Start of MATERIAL FOR THE TASK
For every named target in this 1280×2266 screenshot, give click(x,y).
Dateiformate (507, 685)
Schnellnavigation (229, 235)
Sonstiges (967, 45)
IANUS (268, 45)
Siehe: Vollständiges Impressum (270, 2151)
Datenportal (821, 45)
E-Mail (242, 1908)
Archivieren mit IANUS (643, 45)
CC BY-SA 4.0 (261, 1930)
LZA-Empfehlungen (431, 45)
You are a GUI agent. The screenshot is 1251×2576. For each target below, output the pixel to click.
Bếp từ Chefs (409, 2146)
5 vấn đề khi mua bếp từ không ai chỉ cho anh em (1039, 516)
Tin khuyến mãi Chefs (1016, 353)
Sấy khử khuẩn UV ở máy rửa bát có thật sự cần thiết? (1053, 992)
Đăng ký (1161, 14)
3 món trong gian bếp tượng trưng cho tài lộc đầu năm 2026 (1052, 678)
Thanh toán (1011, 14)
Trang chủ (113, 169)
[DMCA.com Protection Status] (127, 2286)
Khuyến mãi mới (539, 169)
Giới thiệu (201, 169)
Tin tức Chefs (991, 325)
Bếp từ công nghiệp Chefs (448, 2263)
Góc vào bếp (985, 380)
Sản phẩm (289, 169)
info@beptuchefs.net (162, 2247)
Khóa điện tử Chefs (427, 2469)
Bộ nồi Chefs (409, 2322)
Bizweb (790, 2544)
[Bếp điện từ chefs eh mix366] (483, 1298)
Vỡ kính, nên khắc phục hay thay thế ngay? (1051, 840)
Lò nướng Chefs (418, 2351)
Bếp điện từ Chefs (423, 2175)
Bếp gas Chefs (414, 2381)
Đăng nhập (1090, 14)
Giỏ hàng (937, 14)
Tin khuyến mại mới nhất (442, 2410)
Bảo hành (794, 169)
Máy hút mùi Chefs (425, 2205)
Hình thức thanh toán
End of MATERIAL FOR THE TASK
▶ YOUR INSTRUCTIONS
Wherever the word "screenshot" appears in the entries above, copy that whole line.

▶ ANSWER TO THIS EXERCISE
For every named target in this 1280×2266 screenshot, give click(x,y).
You are a GUI agent. The screenshot is 1251×2576. For each target below, output the pixel to click.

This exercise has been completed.